### Exercise task
Reproduce each of the following lines verbatim, from the first to the last.

** start of Task inputs **

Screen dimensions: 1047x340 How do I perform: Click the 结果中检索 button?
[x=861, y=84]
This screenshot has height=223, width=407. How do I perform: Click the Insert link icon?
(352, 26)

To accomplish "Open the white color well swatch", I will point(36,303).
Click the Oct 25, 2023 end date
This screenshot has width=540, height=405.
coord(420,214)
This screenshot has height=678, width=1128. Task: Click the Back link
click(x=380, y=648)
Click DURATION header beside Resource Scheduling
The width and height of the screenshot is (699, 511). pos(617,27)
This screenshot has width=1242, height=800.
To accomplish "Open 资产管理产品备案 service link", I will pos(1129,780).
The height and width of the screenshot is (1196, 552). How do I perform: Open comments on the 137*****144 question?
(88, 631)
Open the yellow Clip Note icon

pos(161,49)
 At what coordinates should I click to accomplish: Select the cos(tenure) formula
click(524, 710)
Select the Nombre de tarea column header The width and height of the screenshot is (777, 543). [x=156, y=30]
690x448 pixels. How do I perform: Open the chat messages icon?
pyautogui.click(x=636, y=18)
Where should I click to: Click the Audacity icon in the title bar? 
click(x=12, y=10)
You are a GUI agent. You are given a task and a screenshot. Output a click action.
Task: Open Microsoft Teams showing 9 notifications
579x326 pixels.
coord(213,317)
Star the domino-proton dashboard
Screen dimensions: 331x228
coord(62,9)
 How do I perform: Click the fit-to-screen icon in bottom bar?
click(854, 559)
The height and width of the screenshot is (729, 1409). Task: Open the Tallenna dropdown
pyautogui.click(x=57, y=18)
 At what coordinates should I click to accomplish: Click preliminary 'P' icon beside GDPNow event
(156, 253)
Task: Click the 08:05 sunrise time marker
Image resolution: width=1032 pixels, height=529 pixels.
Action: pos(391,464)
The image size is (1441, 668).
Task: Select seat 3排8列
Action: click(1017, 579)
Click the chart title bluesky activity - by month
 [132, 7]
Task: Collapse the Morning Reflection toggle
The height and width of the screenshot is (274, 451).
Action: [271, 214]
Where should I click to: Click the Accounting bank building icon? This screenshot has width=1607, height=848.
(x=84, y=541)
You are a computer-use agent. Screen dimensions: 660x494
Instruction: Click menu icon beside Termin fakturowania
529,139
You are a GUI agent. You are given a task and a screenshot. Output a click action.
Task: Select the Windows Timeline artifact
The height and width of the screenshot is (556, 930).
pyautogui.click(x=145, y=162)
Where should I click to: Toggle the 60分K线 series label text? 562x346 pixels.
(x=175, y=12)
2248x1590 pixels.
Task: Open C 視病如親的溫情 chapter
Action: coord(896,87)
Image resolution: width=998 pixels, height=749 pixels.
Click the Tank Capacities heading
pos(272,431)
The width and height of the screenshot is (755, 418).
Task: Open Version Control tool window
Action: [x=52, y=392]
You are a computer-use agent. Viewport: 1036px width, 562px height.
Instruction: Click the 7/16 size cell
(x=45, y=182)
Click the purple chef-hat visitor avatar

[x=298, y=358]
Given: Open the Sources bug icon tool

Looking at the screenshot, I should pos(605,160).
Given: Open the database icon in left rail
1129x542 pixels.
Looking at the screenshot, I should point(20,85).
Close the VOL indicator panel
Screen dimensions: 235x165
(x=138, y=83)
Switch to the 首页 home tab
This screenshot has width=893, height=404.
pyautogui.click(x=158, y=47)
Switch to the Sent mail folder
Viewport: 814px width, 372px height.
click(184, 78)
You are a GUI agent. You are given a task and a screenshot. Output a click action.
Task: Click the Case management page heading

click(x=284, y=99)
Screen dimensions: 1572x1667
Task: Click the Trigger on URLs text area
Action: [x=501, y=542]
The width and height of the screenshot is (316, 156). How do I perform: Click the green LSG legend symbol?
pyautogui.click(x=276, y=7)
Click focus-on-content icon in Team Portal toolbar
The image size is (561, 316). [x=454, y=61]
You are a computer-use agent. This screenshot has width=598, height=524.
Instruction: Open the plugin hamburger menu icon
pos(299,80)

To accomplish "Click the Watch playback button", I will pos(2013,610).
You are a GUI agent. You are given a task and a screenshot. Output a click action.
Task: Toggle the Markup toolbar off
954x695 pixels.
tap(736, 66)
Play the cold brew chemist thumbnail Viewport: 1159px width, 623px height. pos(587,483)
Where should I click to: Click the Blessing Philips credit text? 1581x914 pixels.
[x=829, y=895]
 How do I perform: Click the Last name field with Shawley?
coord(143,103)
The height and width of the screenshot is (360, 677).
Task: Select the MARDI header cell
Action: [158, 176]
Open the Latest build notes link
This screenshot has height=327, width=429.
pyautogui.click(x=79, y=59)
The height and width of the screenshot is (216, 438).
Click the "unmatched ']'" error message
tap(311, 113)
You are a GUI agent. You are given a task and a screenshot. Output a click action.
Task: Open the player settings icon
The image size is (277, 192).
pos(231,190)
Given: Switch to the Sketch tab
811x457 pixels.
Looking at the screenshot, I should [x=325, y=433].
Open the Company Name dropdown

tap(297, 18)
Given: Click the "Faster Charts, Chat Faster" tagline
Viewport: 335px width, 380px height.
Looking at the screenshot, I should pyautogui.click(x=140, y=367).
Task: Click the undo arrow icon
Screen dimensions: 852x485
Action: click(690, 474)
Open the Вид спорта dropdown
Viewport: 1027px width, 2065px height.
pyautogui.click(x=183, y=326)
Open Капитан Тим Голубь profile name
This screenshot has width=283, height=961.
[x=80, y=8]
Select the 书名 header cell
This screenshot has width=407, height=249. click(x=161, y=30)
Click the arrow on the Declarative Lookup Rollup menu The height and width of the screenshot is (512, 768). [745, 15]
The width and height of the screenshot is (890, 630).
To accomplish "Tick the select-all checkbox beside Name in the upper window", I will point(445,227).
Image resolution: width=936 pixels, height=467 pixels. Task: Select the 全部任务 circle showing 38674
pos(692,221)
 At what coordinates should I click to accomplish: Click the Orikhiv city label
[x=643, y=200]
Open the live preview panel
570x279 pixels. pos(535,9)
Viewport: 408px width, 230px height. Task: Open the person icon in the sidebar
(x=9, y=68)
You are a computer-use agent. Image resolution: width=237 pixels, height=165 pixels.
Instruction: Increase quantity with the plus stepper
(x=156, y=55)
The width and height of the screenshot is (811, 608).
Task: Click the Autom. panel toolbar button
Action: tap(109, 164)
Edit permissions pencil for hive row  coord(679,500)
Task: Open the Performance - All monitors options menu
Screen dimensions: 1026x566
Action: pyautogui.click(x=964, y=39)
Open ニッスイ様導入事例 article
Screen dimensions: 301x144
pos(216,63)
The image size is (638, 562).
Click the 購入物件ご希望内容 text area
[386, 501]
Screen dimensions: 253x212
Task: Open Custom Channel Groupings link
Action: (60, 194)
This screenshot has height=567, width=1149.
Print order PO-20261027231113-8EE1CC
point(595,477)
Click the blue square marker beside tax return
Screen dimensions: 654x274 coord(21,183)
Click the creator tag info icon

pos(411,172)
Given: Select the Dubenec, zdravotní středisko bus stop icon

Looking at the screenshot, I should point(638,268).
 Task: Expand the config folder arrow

** end of Task inputs **

### The reply
Screen dimensions: 1047x340 How do I perform: Click the 结果中检索 button?
[x=861, y=84]
This screenshot has height=223, width=407. How do I perform: Click the Insert link icon?
(352, 26)

To accomplish "Open the white color well swatch", I will point(36,303).
Click the Oct 25, 2023 end date
This screenshot has width=540, height=405.
coord(420,214)
This screenshot has height=678, width=1128. Task: Click the Back link
click(x=380, y=648)
Click DURATION header beside Resource Scheduling
The width and height of the screenshot is (699, 511). pos(617,27)
This screenshot has width=1242, height=800.
To accomplish "Open 资产管理产品备案 service link", I will pos(1129,780).
The height and width of the screenshot is (1196, 552). How do I perform: Open comments on the 137*****144 question?
(88, 631)
Open the yellow Clip Note icon

pos(161,49)
 At what coordinates should I click to accomplish: Select the cos(tenure) formula
click(524, 710)
Select the Nombre de tarea column header The width and height of the screenshot is (777, 543). [x=156, y=30]
690x448 pixels. How do I perform: Open the chat messages icon?
pyautogui.click(x=636, y=18)
Where should I click to: Click the Audacity icon in the title bar? 
click(x=12, y=10)
You are a GUI agent. You are given a task and a screenshot. Output a click action.
Task: Open Microsoft Teams showing 9 notifications
579x326 pixels.
coord(213,317)
Star the domino-proton dashboard
Screen dimensions: 331x228
coord(62,9)
 How do I perform: Click the fit-to-screen icon in bottom bar?
click(854, 559)
The height and width of the screenshot is (729, 1409). Task: Open the Tallenna dropdown
pyautogui.click(x=57, y=18)
 At what coordinates should I click to accomplish: Click preliminary 'P' icon beside GDPNow event
(156, 253)
Task: Click the 08:05 sunrise time marker
Image resolution: width=1032 pixels, height=529 pixels.
Action: pos(391,464)
The image size is (1441, 668).
Task: Select seat 3排8列
Action: click(1017, 579)
Click the chart title bluesky activity - by month
 [132, 7]
Task: Collapse the Morning Reflection toggle
The height and width of the screenshot is (274, 451).
Action: [271, 214]
Where should I click to: Click the Accounting bank building icon? This screenshot has width=1607, height=848.
(x=84, y=541)
You are a computer-use agent. Screen dimensions: 660x494
Instruction: Click menu icon beside Termin fakturowania
529,139
You are a GUI agent. You are given a task and a screenshot. Output a click action.
Task: Select the Windows Timeline artifact
The height and width of the screenshot is (556, 930).
pyautogui.click(x=145, y=162)
Where should I click to: Toggle the 60分K线 series label text? 562x346 pixels.
(x=175, y=12)
2248x1590 pixels.
Task: Open C 視病如親的溫情 chapter
Action: coord(896,87)
Image resolution: width=998 pixels, height=749 pixels.
Click the Tank Capacities heading
pos(272,431)
The width and height of the screenshot is (755, 418).
Task: Open Version Control tool window
Action: [x=52, y=392]
You are a computer-use agent. Viewport: 1036px width, 562px height.
Instruction: Click the 7/16 size cell
(x=45, y=182)
Click the purple chef-hat visitor avatar

[x=298, y=358]
Given: Open the Sources bug icon tool

Looking at the screenshot, I should pos(605,160).
Given: Open the database icon in left rail
1129x542 pixels.
Looking at the screenshot, I should point(20,85).
Close the VOL indicator panel
Screen dimensions: 235x165
(x=138, y=83)
Switch to the 首页 home tab
This screenshot has width=893, height=404.
pyautogui.click(x=158, y=47)
Switch to the Sent mail folder
Viewport: 814px width, 372px height.
click(184, 78)
You are a GUI agent. You are given a task and a screenshot. Output a click action.
Task: Click the Case management page heading

click(x=284, y=99)
Screen dimensions: 1572x1667
Task: Click the Trigger on URLs text area
Action: [x=501, y=542]
The width and height of the screenshot is (316, 156). How do I perform: Click the green LSG legend symbol?
pyautogui.click(x=276, y=7)
Click focus-on-content icon in Team Portal toolbar
The image size is (561, 316). [x=454, y=61]
You are a computer-use agent. This screenshot has width=598, height=524.
Instruction: Open the plugin hamburger menu icon
pos(299,80)

To accomplish "Click the Watch playback button", I will pos(2013,610).
You are a GUI agent. You are given a task and a screenshot. Output a click action.
Task: Toggle the Markup toolbar off
954x695 pixels.
tap(736, 66)
Play the cold brew chemist thumbnail Viewport: 1159px width, 623px height. pos(587,483)
Where should I click to: Click the Blessing Philips credit text? 1581x914 pixels.
[x=829, y=895]
 How do I perform: Click the Last name field with Shawley?
coord(143,103)
The height and width of the screenshot is (360, 677).
Task: Select the MARDI header cell
Action: [158, 176]
Open the Latest build notes link
This screenshot has height=327, width=429.
pyautogui.click(x=79, y=59)
The height and width of the screenshot is (216, 438).
Click the "unmatched ']'" error message
tap(311, 113)
You are a GUI agent. You are given a task and a screenshot. Output a click action.
Task: Open the player settings icon
The image size is (277, 192).
pos(231,190)
Given: Switch to the Sketch tab
811x457 pixels.
Looking at the screenshot, I should [x=325, y=433].
Open the Company Name dropdown

tap(297, 18)
Given: Click the "Faster Charts, Chat Faster" tagline
Viewport: 335px width, 380px height.
Looking at the screenshot, I should pyautogui.click(x=140, y=367).
Task: Click the undo arrow icon
Screen dimensions: 852x485
Action: click(690, 474)
Open the Вид спорта dropdown
Viewport: 1027px width, 2065px height.
pyautogui.click(x=183, y=326)
Open Капитан Тим Голубь profile name
This screenshot has width=283, height=961.
[x=80, y=8]
Select the 书名 header cell
This screenshot has width=407, height=249. click(x=161, y=30)
Click the arrow on the Declarative Lookup Rollup menu The height and width of the screenshot is (512, 768). [745, 15]
The width and height of the screenshot is (890, 630).
To accomplish "Tick the select-all checkbox beside Name in the upper window", I will point(445,227).
Image resolution: width=936 pixels, height=467 pixels. Task: Select the 全部任务 circle showing 38674
pos(692,221)
 At what coordinates should I click to accomplish: Click the Orikhiv city label
[x=643, y=200]
Open the live preview panel
570x279 pixels. pos(535,9)
Viewport: 408px width, 230px height. Task: Open the person icon in the sidebar
(x=9, y=68)
You are a computer-use agent. Image resolution: width=237 pixels, height=165 pixels.
Instruction: Increase quantity with the plus stepper
(x=156, y=55)
The width and height of the screenshot is (811, 608).
Task: Click the Autom. panel toolbar button
Action: tap(109, 164)
Edit permissions pencil for hive row  coord(679,500)
Task: Open the Performance - All monitors options menu
Screen dimensions: 1026x566
Action: pyautogui.click(x=964, y=39)
Open ニッスイ様導入事例 article
Screen dimensions: 301x144
pos(216,63)
The image size is (638, 562).
Click the 購入物件ご希望内容 text area
[386, 501]
Screen dimensions: 253x212
Task: Open Custom Channel Groupings link
Action: (60, 194)
This screenshot has height=567, width=1149.
Print order PO-20261027231113-8EE1CC
point(595,477)
Click the blue square marker beside tax return
Screen dimensions: 654x274 coord(21,183)
Click the creator tag info icon

pos(411,172)
Given: Select the Dubenec, zdravotní středisko bus stop icon

Looking at the screenshot, I should point(638,268).
 Task: Expand the config folder arrow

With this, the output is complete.